Did you know a website having an image directory with name $MFT can crash your PC? This peculiar bug was reported by a Russian website Habrhabr.ru. The bug was first identified by Ars Technica, a website that publishes news and opinions on technology. According to the report released, this bug affects older PCs running on Windows Vista, Windows 7 or Windows 8. Windows 10 users need not worry as the bug does not affect the latest operating system.
How does this bug work?
Windows has several filenames in the system directory that are “special” as they do not refer to any file; they represent hardware devices. According to experts, the four characters “$MFT” refers to Master File Table in a Windows PC and the operating system expects to see this character string only in the special metadata file in your computer that is used by NTFS.
When the operating system finds the $MFT characters as a directory name in a website, the NTFS (file system) locks the files you are trying to access from the $MFT directory. According to researchers, the file that you are trying to access from the $MFT directory is locked forever.

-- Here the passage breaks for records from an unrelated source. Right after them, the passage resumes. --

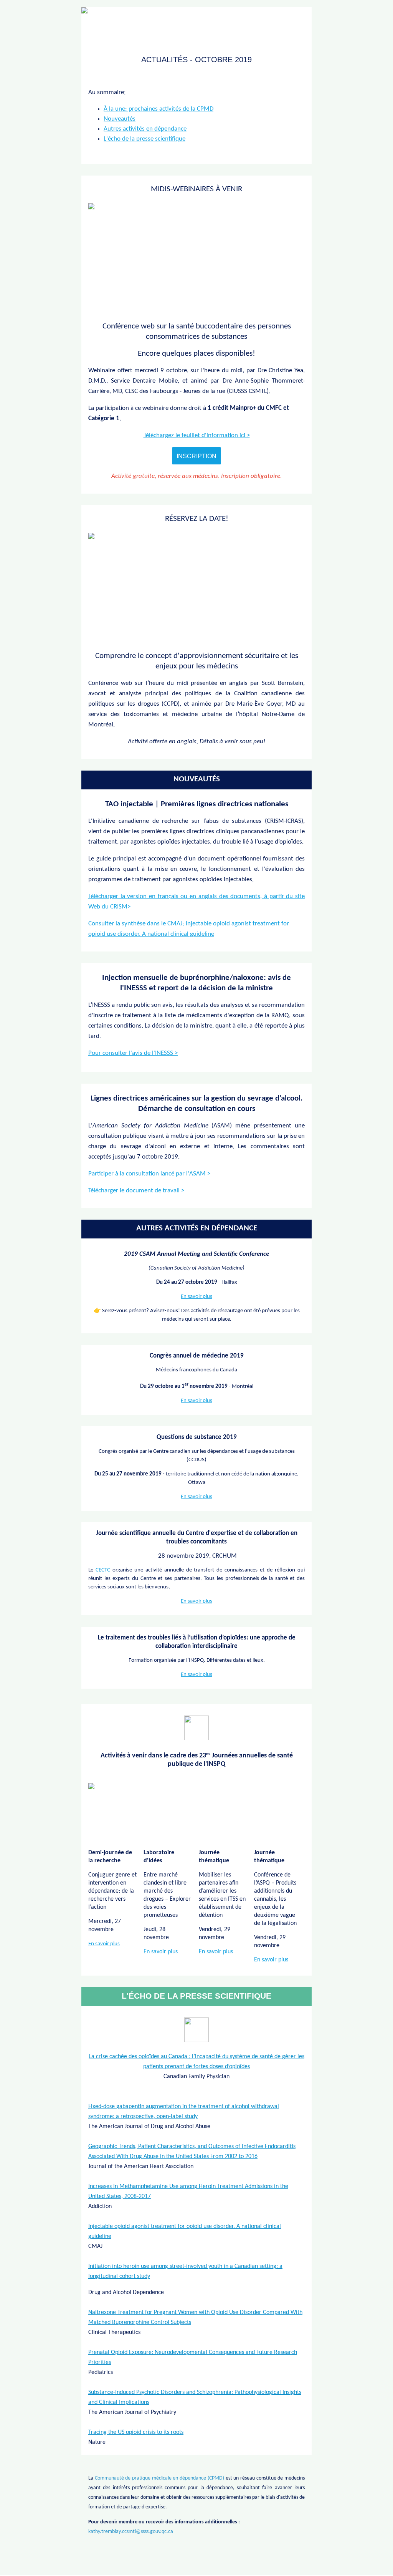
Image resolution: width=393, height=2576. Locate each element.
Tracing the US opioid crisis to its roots (135, 2432)
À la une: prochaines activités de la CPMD (158, 109)
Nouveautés (119, 119)
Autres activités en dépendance (145, 129)
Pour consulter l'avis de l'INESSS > (133, 1053)
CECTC (103, 1570)
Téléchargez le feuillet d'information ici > (197, 435)
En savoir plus (196, 1297)
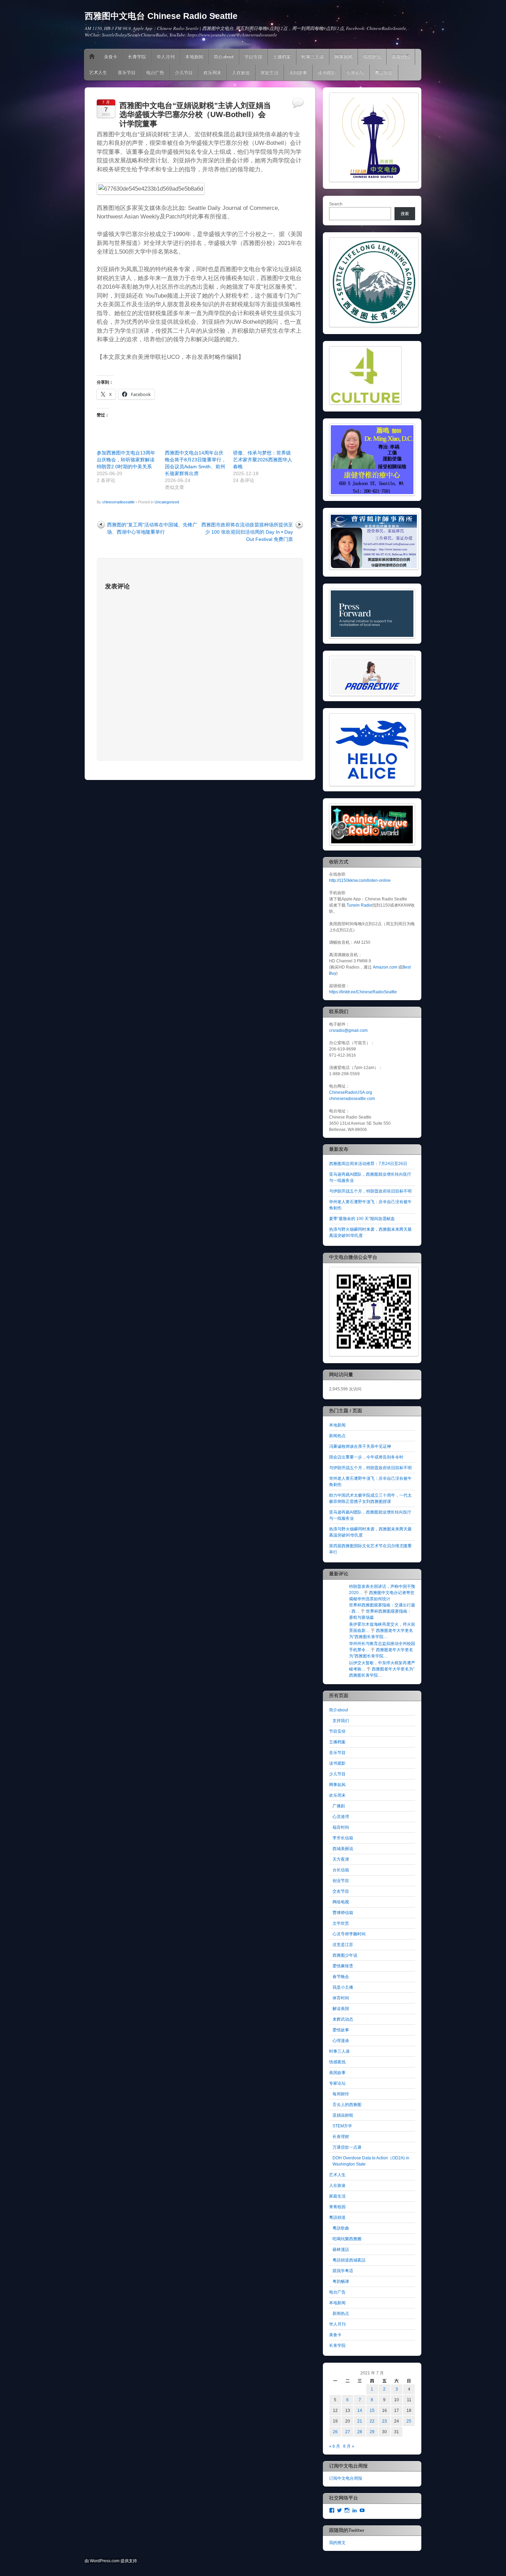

When you try to create files or read a volume of files, NTFS attempts to capture the ERESOURCE $MFT file. When you try to access any other file on the website from the browser, the computer blocks access to local resources as it is waiting for the NTFS to release the locked file from the $MFT directory which never happens. This causes every program to hang which slows down the PC and causes the computer to hang or freeze. In some cases, the $MFT bug might also cause the BSOD (Blue Screen of Death) error.
Microsoft has been informed about this bug, but the company has not released any security patch to fix this vulnerability yet. Though it is not known whether it is possible to emulate the process remotely by sending IIS a remote request for the bad file name, you can stay safe by using a Chrome browser which blocks access to images with malformed pathnames.